● 本文
--

説明

光学異性体用分離剤及びその製造方法

【課題】光学異性体識別能力に優れ、且つ取り扱いが容易で身体的な影響が改善された
光学異性体用分離剤とその製造方法を提供する
【解決手段】
液晶性を有するキトサン誘導体を含有することを特徴とする光学異性体用分離剤であり、
液晶性を有するキトサン誘導体が、再生キトサンより得られたキトサン誘導体で、フェニルカルバメートキトサンを用いることができる。該光学異性体用分離剤は、ジメチルアセトアミドとアセトンからなる溶剤に、液晶性を有するキトサン誘導体を溶解せしめてポリマードープとし、該ポリマードープを多孔質担体に塗布した後、減圧条件下で溶剤を除去することによって製造される。

【発明の詳細な説明】
【技術分野】
【0001】
本発明は、光学異性体分離に係り、特に高速液体クロマトグラフィ用充填剤として好適な光学異性体用分離剤、およびその製造方法に関するものである。
【背景技術】
【0002】
幅広い種類の光学異性体に対し、簡便、かつ、迅速に、精度良く必要成分を入手、及び分析する技術が必要とされている。高速液体クロマトグラフィによる光学分離法はその要求に応える手法として発展してきた。従来、高速液体クロマトグラフィ用光学異性体用分離剤として、セルロース、アミロース系分離剤(非特許文献1)、光学活性ポリメタクリル酸トリフェニルメチル系分離剤(特許文献1)、シクロデキストリン系分離剤(特許文献2)、オボムコイド系分離剤(特許文献3)などがある。これらの中でも特に、アミロース、セルロース系分離剤が優れた光学分離特性を示す。
【非特許文献1】Y.Okamoto,and E.Yashima,Angew Chem.Int.Ed.1998,37,1020−1043
【特許文献1】特開昭57−150432号公報
【特許文献2】特開平6−58921号公報
【特許文献3】特開昭63−307829号公報
【0003】
高速液体クロマトグラフィによる光学分離技術の発展にともない、分析はもとより、分取などにも需要が拡大し、より大きな分離係数(α)、分離度(Rs)を示す光学異性体用分離剤の開発が期待されていた。このような背景の中、従来のアミロース、セルロース誘導体による分離剤と異なった分離特性、あるいはより高度な光学異性体識別能力を得ることを目的にキチン、キトサンを原料とした光学異性体用分離剤が開示された。(特許文献4)、(特許文献5)。しかし、これらはキトサンの分子構造が不均一であるため、光学分離特性が不十分なものであった。また、溶媒に対する反応活性や反応性が低いため、ピリジン或いはトルエン等を溶媒として使用せざるを得ない。ピリジンは、短期的には目、皮膚、気道を刺激し、中枢神経、胃腸系に影響を与え、長期的には中枢神経系、肝臓、腎臓に影響を与える等毒性の大きい溶剤である。トルエンは沸点が115℃であるので、合成反応が85℃という高温で行われるため揮発し、悪臭と共に作業者の健康を害する危険がある。

--

データソースから得た項目
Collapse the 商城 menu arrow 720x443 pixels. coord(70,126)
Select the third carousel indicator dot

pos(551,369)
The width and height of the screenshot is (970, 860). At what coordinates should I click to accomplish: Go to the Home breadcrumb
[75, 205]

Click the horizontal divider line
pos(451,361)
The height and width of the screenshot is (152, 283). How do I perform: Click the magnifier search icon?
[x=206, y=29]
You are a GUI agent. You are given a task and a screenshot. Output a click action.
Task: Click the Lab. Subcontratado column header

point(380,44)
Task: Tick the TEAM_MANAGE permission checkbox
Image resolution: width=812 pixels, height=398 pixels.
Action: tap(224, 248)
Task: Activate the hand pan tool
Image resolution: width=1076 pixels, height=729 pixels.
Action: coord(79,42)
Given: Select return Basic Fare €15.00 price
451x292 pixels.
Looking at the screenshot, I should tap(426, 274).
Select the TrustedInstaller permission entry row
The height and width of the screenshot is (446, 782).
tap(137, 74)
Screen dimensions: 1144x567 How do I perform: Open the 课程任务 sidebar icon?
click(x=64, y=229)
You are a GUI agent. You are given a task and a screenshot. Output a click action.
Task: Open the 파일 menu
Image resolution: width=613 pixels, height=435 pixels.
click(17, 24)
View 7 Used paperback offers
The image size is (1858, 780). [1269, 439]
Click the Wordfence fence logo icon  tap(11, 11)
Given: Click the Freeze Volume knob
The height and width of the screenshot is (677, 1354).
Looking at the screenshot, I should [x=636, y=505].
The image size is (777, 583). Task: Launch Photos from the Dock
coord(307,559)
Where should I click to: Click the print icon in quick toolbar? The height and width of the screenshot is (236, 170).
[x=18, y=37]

--

● 課題
(1) 本文で「幅広い種類の光学異性体に対し」から始まる段落の主な内容を、箇条書きで短くまとめよ。
(2) 本文に番号付きで記載された特許文献1〜3の公報番号を、それぞれの文献番号とともにすべて挙げよ。
答えは本文だけを根拠にすること。

● 各課題の解答
(1)
- 多様な光学異性体について、必要成分を簡便かつ迅速に、精度良く入手・分析する技術が求められている。
- 高速液体クロマトグラフィによる光学分離法が、この要求に応える手法として発展してきた。
- 従来の分離剤には、セルロース・アミロース系（非特許文献1）、光学活性ポリメタクリル酸トリフェニルメチル系（特許文献1）、シクロデキストリン系（特許文献2）、オボムコイド系（特許文献3）がある。
- 中でもアミロース・セルロース系分離剤が、優れた光学分離特性を示す。

(2)
- 特許文献1：特開昭57−150432号公報
- 特許文献2：特開平6−58921号公報
- 特許文献3：特開昭63−307829号公報